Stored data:
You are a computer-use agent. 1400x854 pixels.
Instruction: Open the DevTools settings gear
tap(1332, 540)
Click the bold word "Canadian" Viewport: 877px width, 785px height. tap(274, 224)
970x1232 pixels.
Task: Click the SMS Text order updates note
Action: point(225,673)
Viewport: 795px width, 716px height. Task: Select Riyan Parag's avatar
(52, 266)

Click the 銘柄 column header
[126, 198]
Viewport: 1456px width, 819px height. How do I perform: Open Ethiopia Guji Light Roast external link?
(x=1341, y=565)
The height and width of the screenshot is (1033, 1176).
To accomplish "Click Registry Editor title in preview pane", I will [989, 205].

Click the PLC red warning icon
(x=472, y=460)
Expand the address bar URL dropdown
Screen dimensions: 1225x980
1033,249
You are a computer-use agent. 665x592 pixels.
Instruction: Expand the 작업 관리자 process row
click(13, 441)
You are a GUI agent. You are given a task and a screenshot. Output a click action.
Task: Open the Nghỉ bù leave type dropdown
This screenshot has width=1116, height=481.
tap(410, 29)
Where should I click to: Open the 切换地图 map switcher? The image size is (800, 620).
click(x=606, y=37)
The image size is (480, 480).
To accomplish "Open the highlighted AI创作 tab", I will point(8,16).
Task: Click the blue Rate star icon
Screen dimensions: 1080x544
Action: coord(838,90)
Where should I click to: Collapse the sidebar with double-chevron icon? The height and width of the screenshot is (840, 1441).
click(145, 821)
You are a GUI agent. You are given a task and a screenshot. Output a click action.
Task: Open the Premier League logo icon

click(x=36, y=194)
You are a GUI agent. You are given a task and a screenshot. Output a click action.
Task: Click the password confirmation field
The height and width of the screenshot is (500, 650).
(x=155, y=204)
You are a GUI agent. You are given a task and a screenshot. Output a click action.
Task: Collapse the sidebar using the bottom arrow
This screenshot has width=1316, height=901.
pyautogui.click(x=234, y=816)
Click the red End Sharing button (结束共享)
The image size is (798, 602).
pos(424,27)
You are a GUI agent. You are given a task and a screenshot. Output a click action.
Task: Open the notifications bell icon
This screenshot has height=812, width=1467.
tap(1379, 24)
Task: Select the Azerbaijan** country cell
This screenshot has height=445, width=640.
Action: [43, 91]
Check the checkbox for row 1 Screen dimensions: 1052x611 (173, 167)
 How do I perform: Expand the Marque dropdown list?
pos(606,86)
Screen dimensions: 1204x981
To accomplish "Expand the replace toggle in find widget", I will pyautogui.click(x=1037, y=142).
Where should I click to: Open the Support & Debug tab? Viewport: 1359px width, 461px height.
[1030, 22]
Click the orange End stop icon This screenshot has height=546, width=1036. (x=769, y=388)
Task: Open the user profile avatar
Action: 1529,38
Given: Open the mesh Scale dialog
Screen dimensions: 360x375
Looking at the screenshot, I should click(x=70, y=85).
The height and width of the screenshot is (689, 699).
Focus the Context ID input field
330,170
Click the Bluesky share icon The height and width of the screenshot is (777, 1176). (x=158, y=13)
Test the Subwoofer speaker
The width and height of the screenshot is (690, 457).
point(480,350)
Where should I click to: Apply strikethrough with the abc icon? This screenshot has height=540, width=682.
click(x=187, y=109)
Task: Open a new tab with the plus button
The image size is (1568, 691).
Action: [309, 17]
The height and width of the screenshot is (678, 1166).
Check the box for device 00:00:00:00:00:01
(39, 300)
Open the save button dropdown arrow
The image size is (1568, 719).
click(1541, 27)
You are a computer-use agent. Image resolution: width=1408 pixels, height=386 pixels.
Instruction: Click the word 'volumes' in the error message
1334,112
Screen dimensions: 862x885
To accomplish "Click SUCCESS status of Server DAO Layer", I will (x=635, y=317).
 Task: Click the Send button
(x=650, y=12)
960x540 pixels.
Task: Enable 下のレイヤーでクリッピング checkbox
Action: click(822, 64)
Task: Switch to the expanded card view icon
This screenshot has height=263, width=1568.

__Exercise goal__. Look through the entries and copy every line in which the string "accomplish" appears.

__Response area__.
To accomplish "Click Registry Editor title in preview pane", I will [989, 205].
To accomplish "Open the highlighted AI创作 tab", I will point(8,16).
To accomplish "Expand the replace toggle in find widget", I will pyautogui.click(x=1037, y=142).
To accomplish "Click SUCCESS status of Server DAO Layer", I will (x=635, y=317).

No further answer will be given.